Wenn Sie eine große Terrasse haben, benötigen Sie eine leistungsfähige Beleuchtung, damit Sie auch nachts alles im Blick haben. Wenn Sie sich zudem abends regelmäßig auf der Terrasse aufhalten, ist es wirtschaftlich sinnvoll, in energieeffiziente Beleuchtungskörper zu investieren – z. B. LED-Lampen.

Die Wände nicht vergessen!

Die sich an Ihre Terrasse anschließenden Wände sollten im Zuge der Renovierung keinesfalls vergessen werden. Stein- oder Holzwände sollten einen frischen Anstrich bzw. eine Versiegelung erhalten, um das oft stumpfe Erscheinungsbild wieder zu beleben. Es gibt verschiedene Ideen für Wandfarben und Dekorationen, die Sie je nach Vorliebe und Bedarf einsetzen können.

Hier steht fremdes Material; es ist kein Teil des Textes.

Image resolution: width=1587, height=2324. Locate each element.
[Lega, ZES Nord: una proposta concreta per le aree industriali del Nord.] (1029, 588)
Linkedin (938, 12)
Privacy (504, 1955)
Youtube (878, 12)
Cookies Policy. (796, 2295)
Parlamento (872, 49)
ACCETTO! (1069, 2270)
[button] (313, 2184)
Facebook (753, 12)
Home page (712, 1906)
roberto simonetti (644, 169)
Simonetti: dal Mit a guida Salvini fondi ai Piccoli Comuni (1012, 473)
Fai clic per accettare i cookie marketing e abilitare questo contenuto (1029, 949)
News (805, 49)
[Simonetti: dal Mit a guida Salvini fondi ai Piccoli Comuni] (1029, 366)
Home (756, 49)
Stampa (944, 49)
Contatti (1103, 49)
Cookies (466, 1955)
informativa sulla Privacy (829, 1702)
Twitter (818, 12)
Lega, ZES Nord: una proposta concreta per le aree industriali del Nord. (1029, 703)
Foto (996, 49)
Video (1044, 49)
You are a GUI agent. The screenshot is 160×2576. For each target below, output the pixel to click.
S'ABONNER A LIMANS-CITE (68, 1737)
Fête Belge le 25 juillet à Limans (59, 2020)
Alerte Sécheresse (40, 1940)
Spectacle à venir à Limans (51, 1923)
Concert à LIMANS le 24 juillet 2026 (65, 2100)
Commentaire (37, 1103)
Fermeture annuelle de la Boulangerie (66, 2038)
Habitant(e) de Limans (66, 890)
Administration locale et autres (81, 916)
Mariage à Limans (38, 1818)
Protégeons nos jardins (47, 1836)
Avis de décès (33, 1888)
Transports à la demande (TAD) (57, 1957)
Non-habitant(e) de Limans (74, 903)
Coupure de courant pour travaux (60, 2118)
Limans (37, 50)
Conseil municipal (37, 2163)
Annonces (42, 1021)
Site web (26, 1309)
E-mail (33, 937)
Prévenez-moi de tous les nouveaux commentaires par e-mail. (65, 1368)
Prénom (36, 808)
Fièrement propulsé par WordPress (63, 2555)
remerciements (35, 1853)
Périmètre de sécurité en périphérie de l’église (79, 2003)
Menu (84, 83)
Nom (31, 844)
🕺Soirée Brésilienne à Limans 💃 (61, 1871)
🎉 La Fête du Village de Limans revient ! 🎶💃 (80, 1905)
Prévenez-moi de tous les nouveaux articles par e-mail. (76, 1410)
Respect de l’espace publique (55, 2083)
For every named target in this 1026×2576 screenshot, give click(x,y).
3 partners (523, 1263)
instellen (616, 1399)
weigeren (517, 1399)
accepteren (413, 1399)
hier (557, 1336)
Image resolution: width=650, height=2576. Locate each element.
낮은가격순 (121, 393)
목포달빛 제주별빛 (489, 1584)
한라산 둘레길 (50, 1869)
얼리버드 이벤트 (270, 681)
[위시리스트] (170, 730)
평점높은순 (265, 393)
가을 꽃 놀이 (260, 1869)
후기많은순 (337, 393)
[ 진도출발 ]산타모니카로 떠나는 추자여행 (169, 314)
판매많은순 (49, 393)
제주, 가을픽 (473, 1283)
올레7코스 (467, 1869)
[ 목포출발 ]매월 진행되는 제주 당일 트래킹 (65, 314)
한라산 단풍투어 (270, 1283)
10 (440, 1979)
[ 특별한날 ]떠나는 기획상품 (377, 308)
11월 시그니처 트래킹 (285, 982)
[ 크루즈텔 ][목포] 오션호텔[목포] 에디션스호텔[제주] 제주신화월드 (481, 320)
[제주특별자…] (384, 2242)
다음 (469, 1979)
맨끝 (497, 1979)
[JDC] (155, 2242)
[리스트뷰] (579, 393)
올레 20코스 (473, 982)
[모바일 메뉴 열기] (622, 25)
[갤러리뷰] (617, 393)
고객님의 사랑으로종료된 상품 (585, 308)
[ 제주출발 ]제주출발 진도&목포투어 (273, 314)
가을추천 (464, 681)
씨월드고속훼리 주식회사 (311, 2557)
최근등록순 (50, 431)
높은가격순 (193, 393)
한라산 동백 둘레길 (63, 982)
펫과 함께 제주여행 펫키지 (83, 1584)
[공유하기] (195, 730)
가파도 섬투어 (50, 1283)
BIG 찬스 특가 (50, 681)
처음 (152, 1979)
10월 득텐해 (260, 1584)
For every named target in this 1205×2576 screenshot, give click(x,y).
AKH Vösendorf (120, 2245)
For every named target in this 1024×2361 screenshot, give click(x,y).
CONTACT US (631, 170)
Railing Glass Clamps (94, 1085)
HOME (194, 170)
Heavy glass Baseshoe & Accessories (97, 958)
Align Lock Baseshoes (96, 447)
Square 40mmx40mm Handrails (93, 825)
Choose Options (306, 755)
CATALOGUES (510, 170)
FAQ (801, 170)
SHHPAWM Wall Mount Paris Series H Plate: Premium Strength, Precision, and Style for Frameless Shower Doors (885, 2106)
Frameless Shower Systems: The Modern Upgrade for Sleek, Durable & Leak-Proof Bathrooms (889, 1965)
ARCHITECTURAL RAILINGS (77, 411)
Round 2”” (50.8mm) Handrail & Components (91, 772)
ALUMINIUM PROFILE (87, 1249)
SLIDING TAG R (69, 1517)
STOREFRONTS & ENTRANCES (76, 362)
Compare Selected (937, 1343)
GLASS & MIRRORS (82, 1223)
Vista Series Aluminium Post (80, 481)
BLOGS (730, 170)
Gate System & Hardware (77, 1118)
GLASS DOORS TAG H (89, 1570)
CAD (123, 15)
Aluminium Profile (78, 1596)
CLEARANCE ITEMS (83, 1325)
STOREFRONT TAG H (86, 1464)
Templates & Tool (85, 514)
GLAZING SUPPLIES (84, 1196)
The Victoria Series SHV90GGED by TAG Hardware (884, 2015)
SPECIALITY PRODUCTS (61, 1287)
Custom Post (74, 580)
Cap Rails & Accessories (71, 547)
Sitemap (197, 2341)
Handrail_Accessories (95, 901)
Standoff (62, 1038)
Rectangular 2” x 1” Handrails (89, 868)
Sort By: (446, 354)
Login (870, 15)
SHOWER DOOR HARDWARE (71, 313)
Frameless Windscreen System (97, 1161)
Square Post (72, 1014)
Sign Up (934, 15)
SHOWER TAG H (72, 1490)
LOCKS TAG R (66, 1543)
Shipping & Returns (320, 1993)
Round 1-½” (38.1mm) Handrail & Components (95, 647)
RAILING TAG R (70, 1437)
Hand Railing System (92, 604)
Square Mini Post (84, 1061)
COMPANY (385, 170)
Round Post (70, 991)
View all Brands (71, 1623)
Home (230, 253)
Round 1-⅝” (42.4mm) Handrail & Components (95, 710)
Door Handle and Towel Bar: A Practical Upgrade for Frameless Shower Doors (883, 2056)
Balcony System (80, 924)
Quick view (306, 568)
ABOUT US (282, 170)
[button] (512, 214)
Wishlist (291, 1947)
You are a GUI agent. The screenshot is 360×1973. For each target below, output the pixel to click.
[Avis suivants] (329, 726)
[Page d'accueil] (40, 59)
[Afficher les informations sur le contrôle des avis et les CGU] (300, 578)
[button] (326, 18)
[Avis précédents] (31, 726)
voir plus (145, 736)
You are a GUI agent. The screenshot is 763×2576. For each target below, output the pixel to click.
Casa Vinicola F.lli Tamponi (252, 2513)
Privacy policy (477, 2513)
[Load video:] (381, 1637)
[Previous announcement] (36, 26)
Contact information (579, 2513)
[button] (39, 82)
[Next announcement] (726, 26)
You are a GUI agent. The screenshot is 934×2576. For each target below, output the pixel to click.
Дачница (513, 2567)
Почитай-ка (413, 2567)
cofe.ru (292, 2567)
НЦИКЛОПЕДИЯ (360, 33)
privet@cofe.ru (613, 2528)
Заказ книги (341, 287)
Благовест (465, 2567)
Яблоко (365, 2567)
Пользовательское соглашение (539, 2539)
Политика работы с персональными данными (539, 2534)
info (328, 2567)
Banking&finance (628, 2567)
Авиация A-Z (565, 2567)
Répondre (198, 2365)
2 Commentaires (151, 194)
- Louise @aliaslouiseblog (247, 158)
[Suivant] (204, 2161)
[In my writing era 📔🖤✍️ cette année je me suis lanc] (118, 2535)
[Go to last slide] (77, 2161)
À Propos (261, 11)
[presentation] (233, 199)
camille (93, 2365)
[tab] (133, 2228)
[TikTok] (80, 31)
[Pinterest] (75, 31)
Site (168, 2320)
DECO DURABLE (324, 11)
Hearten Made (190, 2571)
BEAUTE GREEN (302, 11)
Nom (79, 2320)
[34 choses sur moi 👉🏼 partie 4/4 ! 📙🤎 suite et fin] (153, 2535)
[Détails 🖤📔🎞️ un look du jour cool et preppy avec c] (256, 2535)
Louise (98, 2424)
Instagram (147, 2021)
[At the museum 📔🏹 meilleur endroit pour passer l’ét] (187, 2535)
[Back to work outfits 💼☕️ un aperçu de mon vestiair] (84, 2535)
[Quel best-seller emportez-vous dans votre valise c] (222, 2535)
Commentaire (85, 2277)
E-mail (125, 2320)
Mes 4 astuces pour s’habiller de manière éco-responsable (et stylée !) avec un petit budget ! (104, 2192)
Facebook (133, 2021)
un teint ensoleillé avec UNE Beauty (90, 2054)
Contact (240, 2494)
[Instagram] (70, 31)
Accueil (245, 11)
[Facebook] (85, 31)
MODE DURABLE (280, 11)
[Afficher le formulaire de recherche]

Neuanstrich der vorhandenen Terrassenmöbel

Ebenso bietet es sich an, die vorhandenen Möbelstücke auf Ihrer Terrasse, wie Tische, Stühle, Schaukeln und Hocker, neu zu streichen. Gestalten Sie die Farbgebung in Abstimmung mit dem evtl. neuen Bodenbelag und mit den aufgefrischten Wänden.

Wasserabdichtung

Jede Terrasse ist anfällig für Staunässe, was zu Sickerwasser in den Wänden und schließlich zu großen Schäden an der Einrichtung führen kann. Prüfen und erneuern Sie also ggf. auch die Wasserabdichtung Ihrer Terrasse im Zuge einer Renovierung.

Fazit

Nach einigen Jahren wird sie einfach nötig – die Renovierung der Terrasse. Nun kommt erst einmal eine Menge Arbeit auf Sie zu, die gut geplant werden will. Doch denken Sie dabei immer an das Ziel: eine wundervolle Terrasse, auf der Sie sich wohlfühlen und vielen tolle Stunden verbringen werden. Dann fällt die Arbeit gleich viel leichter.